*Information shown*:
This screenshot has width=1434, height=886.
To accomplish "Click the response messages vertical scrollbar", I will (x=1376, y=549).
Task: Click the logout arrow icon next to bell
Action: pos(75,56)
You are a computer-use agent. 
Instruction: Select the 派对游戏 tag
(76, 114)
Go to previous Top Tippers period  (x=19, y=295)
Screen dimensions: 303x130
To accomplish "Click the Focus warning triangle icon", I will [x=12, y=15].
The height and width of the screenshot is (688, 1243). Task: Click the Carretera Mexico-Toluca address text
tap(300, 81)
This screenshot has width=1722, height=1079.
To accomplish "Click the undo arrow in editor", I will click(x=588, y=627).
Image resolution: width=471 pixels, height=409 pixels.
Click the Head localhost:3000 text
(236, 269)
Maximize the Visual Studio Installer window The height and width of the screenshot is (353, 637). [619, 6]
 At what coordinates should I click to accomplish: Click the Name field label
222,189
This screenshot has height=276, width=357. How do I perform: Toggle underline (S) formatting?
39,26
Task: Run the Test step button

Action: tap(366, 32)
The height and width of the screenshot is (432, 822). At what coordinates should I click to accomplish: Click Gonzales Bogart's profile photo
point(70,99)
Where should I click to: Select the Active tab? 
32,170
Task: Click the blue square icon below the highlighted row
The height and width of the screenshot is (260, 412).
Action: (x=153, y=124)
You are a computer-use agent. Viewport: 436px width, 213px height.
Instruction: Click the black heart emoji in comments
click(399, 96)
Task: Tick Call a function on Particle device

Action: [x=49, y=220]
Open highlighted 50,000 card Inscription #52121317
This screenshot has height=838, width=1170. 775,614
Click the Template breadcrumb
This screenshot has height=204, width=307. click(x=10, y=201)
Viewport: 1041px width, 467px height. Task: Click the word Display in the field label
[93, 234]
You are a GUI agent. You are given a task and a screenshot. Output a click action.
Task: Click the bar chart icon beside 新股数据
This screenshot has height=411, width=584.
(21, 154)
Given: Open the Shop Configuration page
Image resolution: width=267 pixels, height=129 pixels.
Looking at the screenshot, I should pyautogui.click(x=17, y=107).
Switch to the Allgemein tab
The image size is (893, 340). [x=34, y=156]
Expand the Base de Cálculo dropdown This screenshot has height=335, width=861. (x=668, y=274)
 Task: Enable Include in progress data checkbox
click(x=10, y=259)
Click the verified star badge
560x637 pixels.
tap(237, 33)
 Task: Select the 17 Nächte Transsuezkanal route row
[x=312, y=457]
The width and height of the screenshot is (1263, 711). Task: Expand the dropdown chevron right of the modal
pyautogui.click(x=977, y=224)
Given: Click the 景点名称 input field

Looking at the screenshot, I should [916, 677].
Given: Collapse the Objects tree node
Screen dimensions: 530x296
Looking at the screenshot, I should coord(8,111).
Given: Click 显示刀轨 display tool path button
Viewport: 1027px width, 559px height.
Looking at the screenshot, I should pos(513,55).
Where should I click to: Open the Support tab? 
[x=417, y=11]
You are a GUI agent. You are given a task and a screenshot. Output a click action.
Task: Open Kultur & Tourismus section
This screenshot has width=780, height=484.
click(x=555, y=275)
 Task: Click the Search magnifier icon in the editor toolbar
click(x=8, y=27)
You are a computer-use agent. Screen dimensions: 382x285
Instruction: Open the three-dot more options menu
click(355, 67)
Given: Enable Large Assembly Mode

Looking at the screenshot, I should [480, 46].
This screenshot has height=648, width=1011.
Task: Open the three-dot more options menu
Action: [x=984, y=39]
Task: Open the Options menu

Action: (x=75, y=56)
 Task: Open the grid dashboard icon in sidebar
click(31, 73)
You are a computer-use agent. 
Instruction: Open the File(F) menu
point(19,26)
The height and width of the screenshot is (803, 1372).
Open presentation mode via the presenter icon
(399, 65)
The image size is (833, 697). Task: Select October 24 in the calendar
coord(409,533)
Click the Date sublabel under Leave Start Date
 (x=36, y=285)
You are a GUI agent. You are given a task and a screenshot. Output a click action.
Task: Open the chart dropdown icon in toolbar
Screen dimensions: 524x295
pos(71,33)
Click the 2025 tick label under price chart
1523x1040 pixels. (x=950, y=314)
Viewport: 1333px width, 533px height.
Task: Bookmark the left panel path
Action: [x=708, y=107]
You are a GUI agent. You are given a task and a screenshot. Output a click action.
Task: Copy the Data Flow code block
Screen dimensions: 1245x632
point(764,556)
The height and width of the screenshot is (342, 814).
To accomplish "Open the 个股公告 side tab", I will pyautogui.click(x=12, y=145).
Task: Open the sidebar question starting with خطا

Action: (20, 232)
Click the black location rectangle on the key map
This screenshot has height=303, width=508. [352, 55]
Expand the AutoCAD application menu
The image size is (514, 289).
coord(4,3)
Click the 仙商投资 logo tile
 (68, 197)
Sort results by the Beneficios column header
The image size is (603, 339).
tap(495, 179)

*Task brief*:
Give an exact reproduction of the lines from the one with "Task: Copy the Data Flow code block" to the final line of the entries, including both.

*Answer to this exercise*:
Task: Copy the Data Flow code block
Screen dimensions: 1245x632
point(764,556)
The height and width of the screenshot is (342, 814).
To accomplish "Open the 个股公告 side tab", I will pyautogui.click(x=12, y=145).
Task: Open the sidebar question starting with خطا

Action: (20, 232)
Click the black location rectangle on the key map
This screenshot has height=303, width=508. [352, 55]
Expand the AutoCAD application menu
The image size is (514, 289).
coord(4,3)
Click the 仙商投资 logo tile
 (68, 197)
Sort results by the Beneficios column header
The image size is (603, 339).
tap(495, 179)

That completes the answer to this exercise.